Un ballet qui peut être des plus sensuels. Christian Dedet cite Maupassant, qui décrit la curiste délicieusement caressée, étreinte par l’onde vivante, que «la sensation d’un bonheur calme, fait de repos et de bien-être, de tranquille pensée, de santé, de joie distraite, entrait en elle (…) Et son esprit rêvait, vaguement bercé par le glouglou du trop plein qui s’écoulait...». Ah, cette «sensation du matin, cette sensation d’un bain tiède, d’un grand bain de bonheur où elle se plongeait corps et âme».
Au fil des pages, le lecteur fait la découverte de l’étonnante patientèle du Dr Dedet, ces «gens», comme il l’écrit, braves aux patronymes débonnaires dont il ne s’étonne plus : Mme Bourrée, M. Figuière, Mlle Placette («Sa petite voix de tête que je reconnaissais d’une année à l’autre, avant même de voir la vieille demoiselle, à seulement l’entendre dans l’entrée.»). Et d’autres, sortis d’un recueil moliéresque : M. Monsignore, Mlle Belbèze, M. Rogaton.

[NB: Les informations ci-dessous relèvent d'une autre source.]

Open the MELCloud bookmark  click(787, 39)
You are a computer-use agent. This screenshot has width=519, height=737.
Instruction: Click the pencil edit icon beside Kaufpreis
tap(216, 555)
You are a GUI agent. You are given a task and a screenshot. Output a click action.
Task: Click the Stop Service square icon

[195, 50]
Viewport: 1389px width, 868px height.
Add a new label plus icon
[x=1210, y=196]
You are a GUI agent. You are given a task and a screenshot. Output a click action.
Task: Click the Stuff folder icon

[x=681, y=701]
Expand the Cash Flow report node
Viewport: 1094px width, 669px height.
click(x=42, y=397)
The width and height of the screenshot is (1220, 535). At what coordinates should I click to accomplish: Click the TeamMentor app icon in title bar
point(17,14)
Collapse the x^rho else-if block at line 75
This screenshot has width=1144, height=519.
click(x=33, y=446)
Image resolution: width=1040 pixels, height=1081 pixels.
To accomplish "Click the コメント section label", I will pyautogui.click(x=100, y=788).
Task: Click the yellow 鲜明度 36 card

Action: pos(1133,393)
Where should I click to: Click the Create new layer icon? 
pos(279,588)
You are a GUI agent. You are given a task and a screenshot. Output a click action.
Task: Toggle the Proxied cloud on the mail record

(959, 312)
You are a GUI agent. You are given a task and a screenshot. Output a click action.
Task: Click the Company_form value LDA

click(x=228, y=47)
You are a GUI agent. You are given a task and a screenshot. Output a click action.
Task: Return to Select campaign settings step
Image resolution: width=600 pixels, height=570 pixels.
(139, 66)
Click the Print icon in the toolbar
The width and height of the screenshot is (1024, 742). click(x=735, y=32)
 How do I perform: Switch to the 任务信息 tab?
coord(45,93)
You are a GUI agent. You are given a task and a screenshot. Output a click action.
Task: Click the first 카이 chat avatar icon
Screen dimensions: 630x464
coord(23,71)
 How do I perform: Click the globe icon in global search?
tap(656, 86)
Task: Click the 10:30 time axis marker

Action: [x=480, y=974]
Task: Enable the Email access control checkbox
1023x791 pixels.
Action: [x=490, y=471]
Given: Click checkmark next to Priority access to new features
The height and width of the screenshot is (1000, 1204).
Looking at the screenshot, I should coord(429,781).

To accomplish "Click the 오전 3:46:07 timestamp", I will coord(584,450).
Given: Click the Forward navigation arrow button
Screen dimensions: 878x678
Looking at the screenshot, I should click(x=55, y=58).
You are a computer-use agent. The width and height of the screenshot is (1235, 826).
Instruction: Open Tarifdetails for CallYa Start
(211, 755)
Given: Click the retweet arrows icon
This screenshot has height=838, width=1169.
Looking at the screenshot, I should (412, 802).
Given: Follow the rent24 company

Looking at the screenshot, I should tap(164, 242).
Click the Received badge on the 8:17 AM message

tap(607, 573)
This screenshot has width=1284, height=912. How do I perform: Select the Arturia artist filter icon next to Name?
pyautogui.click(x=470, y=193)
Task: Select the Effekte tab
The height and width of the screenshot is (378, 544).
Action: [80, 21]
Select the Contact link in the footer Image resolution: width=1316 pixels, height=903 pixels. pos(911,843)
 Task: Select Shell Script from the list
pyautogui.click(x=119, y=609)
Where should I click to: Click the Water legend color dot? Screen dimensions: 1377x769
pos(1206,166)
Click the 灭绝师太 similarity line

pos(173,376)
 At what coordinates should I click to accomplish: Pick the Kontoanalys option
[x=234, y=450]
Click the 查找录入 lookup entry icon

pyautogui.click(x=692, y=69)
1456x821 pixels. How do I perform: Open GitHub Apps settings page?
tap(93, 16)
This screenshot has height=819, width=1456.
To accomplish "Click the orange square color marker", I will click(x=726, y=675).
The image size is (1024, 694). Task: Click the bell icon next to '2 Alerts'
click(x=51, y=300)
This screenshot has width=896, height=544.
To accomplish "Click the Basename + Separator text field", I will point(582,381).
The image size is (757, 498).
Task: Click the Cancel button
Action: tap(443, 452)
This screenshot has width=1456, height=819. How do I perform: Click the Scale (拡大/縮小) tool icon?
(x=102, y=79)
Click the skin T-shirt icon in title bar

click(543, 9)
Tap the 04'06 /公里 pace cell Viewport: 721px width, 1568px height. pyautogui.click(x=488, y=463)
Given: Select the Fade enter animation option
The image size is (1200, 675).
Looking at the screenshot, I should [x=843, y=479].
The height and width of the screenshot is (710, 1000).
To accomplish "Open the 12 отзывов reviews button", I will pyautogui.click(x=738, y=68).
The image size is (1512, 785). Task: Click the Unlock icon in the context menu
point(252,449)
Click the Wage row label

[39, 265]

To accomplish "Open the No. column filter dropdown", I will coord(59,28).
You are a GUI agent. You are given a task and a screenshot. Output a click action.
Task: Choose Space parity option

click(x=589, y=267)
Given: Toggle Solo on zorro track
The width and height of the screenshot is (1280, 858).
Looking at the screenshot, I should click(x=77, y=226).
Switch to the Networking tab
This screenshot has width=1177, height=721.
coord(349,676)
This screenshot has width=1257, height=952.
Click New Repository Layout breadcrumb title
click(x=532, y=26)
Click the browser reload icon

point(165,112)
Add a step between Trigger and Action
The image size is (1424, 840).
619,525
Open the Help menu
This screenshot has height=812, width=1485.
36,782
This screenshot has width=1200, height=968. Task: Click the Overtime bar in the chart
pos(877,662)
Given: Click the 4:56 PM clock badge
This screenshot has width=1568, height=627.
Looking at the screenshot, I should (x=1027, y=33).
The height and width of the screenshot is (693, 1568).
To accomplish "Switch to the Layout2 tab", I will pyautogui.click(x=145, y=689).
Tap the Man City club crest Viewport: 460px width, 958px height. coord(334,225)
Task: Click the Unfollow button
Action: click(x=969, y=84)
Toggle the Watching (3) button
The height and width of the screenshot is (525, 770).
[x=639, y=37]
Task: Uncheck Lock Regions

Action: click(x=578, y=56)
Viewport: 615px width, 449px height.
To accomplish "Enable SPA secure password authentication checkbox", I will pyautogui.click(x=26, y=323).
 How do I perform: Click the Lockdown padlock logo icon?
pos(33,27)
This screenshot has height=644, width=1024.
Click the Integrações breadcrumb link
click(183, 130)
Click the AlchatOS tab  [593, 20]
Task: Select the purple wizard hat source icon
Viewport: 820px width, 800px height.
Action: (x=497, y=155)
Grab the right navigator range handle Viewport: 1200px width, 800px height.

La galerie est riche, comme la palette du portraitiste. Parmi ces aérophagiques acharnés, ces colopathes résignés, ces anxieux, perclus, édentés, trémulantes, divas, vieilles filles sans appâts, mais aussi beautés distinguées, l’empathie du médecin pour ses patients oscille du pathétique au burlesque, sans jamais se départir d’une secrète tendresse.
Chronique d’un univers qui coule ? Christian Dedet en convient, «les eaux thermales subissent non seulement les pressions géologiques, mais celles des milieux médicaux, du monde des affaires, des municipalités, de la Sécurité sociale. Cela fait beaucoup». Mais quoi, aujourd’hui encore, environ cinq cent mille personnes restent fidèles au rendez-vous de leurs eaux et vont prendre leurs bains. Les thermes gardent une vitalité qui aurait mérité son Ettore Scola, assure leur chantre, qui appelle à la rescousse un guide branché s’il en est, le « Routard », lequel rend hommage à Châtel-Guyon, au «spectacle touchant et surréaliste, quand l’orchestre donne l’aubade aux curistes et que tout le monde s’amuse, chante et danse. Pas seulement les valses ou le tango, on y va des jerks, des charlestons, et même des lambadas».
Pour ce qui est de Christian Dedet, c’est quand même sur le registre du blues que se déploie surtout sa partition. Et il termine en racontant comment l’expérience qu’il vient de vivre de l’hospitalisation dans des services de haute technologie, à Paris, l’a guéri de son vieux complexe de donneur d’eau, au service d’une médecine qui n’a jamais eu d’essais randomisés, de double aveugle, de vaste enquêtes et de conférences consensuelles. Mais, se console-t-il, le remède thermal, lui, n’a jamais tué personne. A telle enseigne que, devenu à son tour curiste, il conclut : «Pas de doute, un jour qui n’est plus très lointain, je mourrai guéri.»
« Histoire d’eaux », éditions du Rocher, 204 pages, 17,50 euros.